ASSIGNED TASK —
Print the records below exactly, from the line containing "Select the DSCN1115.JPG image file" down to the line containing "Given: Click the 18 inner length value", both lines included, and omit every picture.

Top of GIVEN DATA

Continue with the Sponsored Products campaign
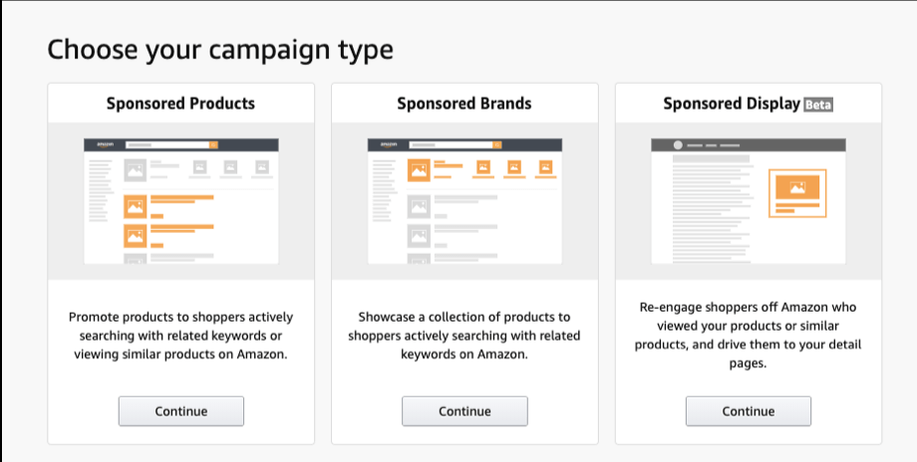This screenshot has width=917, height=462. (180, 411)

Bottom of GIVEN DATA
Top of GIVEN DATA

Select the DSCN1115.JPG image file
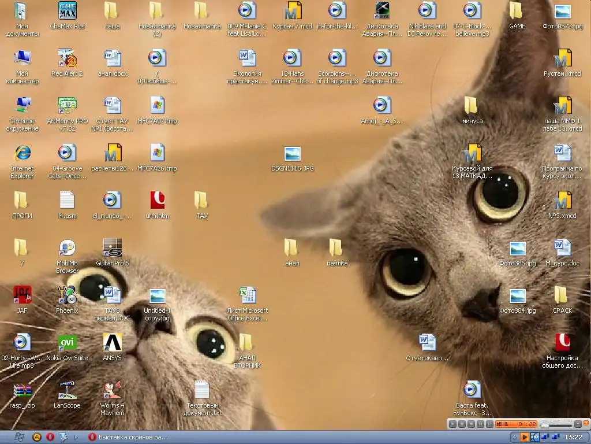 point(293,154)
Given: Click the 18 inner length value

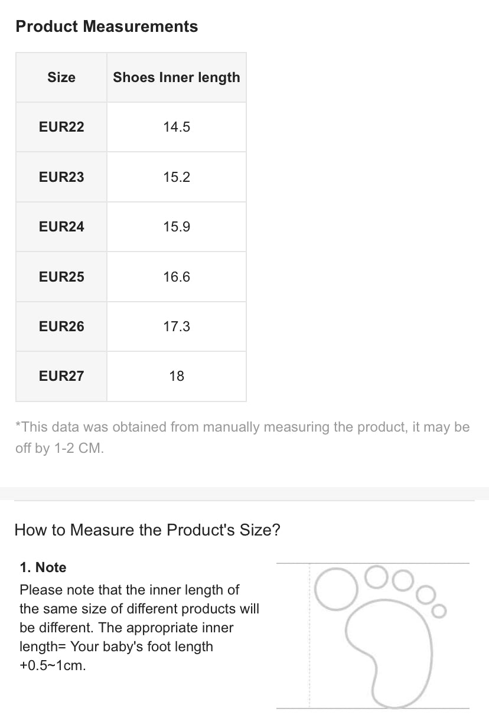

Bottom of GIVEN DATA
Top of GIVEN DATA

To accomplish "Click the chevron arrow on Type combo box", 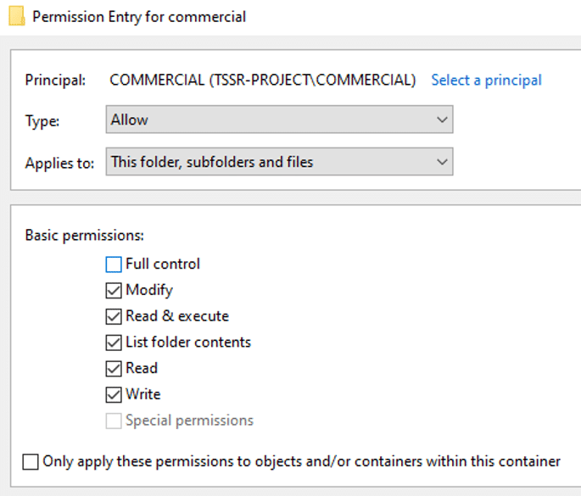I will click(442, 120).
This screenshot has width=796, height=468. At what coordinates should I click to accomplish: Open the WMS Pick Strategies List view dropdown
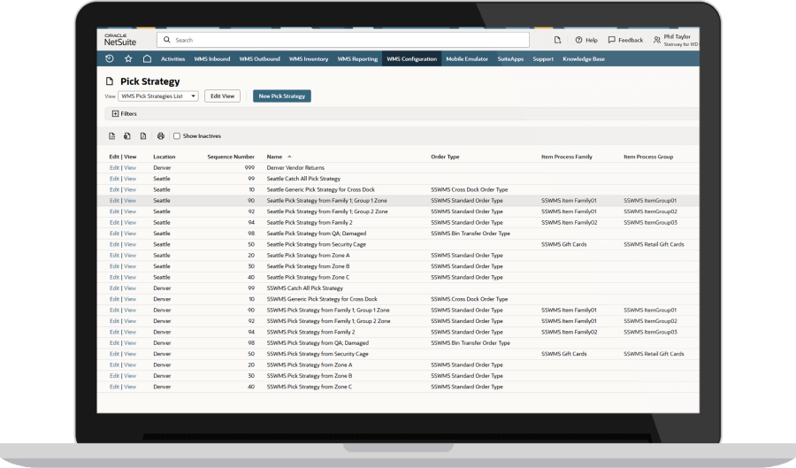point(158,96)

Bottom of GIVEN DATA

SOLVED PROBLEM —
Select the DSCN1115.JPG image file
 point(293,154)
Given: Click the 18 inner length value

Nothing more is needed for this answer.